В Игумнов приехали утром. Над городом висел желтоватый туман, от которого першило в горле, не зря в вагоне судачили про химические заводы.
К вокзалу группами направлялись военные. Проследовал батальон, а может, и целый полк — Венка не знал. На морозце задиристо похрустывал свежий снежок. Молоденький горластый командир в шапке набекрень, украдкой потирая уши, то пропускал строй, то забегал
Соня поставила чемодан на дорогу, нервно перебирала тесемки шали. И Венка, вглядываясь в пугающие своей одинаковостью лица бойцов, трепетал от нетерпения: он был уверен, что сейчас увидит отца.
Отец запомнился ему в мирной одежде: в вышитой косоворотке, подпоясанной ремешком с медными бляшками. Ходили они в тот день на футбол… Отец все остерегался, как бы в толпе не наступили на его потрясающей белизны парусиновые штиблеты, по моде начищенные зубным порошком. И не напрасно: когда он вырвался из очереди, на штиблетах красовались разводы от чужих каблуков. Венка чуть не заплакал от досады. А отец смеялся…
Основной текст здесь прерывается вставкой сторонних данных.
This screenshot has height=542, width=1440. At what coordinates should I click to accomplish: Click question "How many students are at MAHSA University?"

— Третья рэ-та, подтянись! Рэз-два-рэз!
Дом по указанному адресу нашли без труда. Калитку открыла чистенькая старушка. Пригласила в избу.
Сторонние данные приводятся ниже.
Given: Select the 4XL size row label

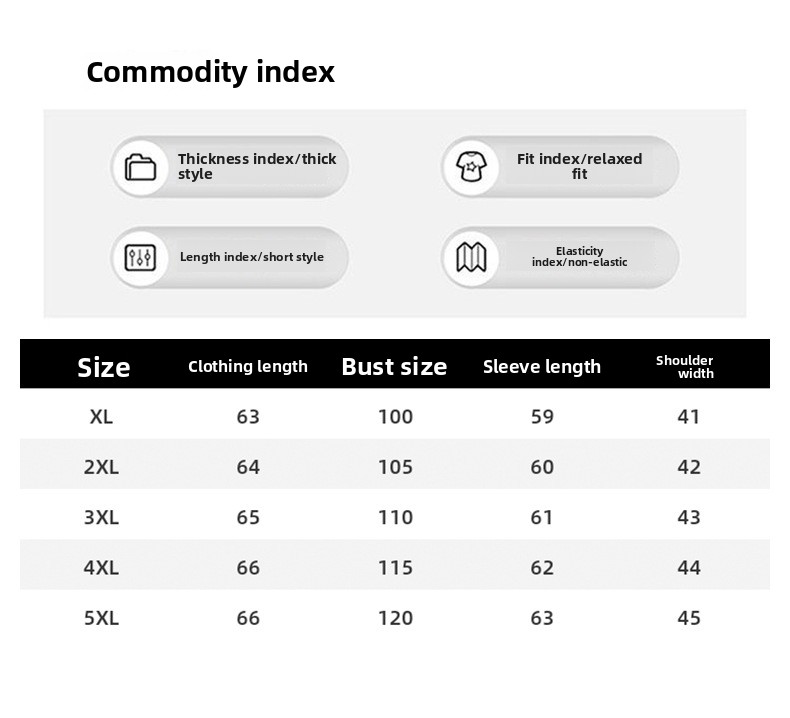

— Погрейтесь с дороги. Самовар вон кстати поспел. Николай Архипыч наказал: как, говорит, мои приедут, угости по всем правилам. И сахарку чуток оставил, и консервы баночку…
Старушка стала разливать чай, а сама все говорила, говорила непонятно о чем. И это ее многословие очень не нравилось Венке. Забеспокоилась и Соня.
— Не сказал Николай Архипович, когда придет? — спросила робко.
— Он все по вечерам заходил. Три дня уж тут, и все по вечерам. Видать, занят шибко…
Только после второй чашки чая, когда Соня поставила свою донышком вверх в знак того, что угощение принято с благодарностью, все прояснилось. Опустив глаза, старушка сказала:
— Николай Архипыч ночью сегодня… уехал…
Соня побледнела.
— Коленька! Ненаглядный! Тебя же в Москву! — заголосила она грубо, по-бабьи. Вдруг встрепенулась, кинулась к вешалке.
— Что ж вы, бабушка, сразу не сказали? Я бы, может, застала его!
— Наказал, милая, наказал Николай Архипыч не ходить на вокзал. Разве его там найдешь, их тысячами отправляют! И ты убиваться станешь понапрасну, и он изведется… А еще он велел, — добавила старушка, — передать вам гостинец… — и она показала на мешки, сложенные один на другой за печкой.
— Что это? — насторожилась Соня.
— На заводе у нас химию делают, — пояснила старушка, — соль составами гонят. Потом — в отвал… Не так уж она чистая, да мы приноровились — выпариваем. Вот я и надоумила Николая Архипыча. Все, глядишь, вам подмога…
— Ни к чему это! — запротестовала Соня. — Как ты считаешь, Веня?
Венка рассуждал иначе. Он помнил, как туго было осенью без соли. Слышал, с какой выгодой в деревнях выменивают на нее продукты, когда приходит пора огурчики засолить, капустку заквасить, а то и просто щи сварить.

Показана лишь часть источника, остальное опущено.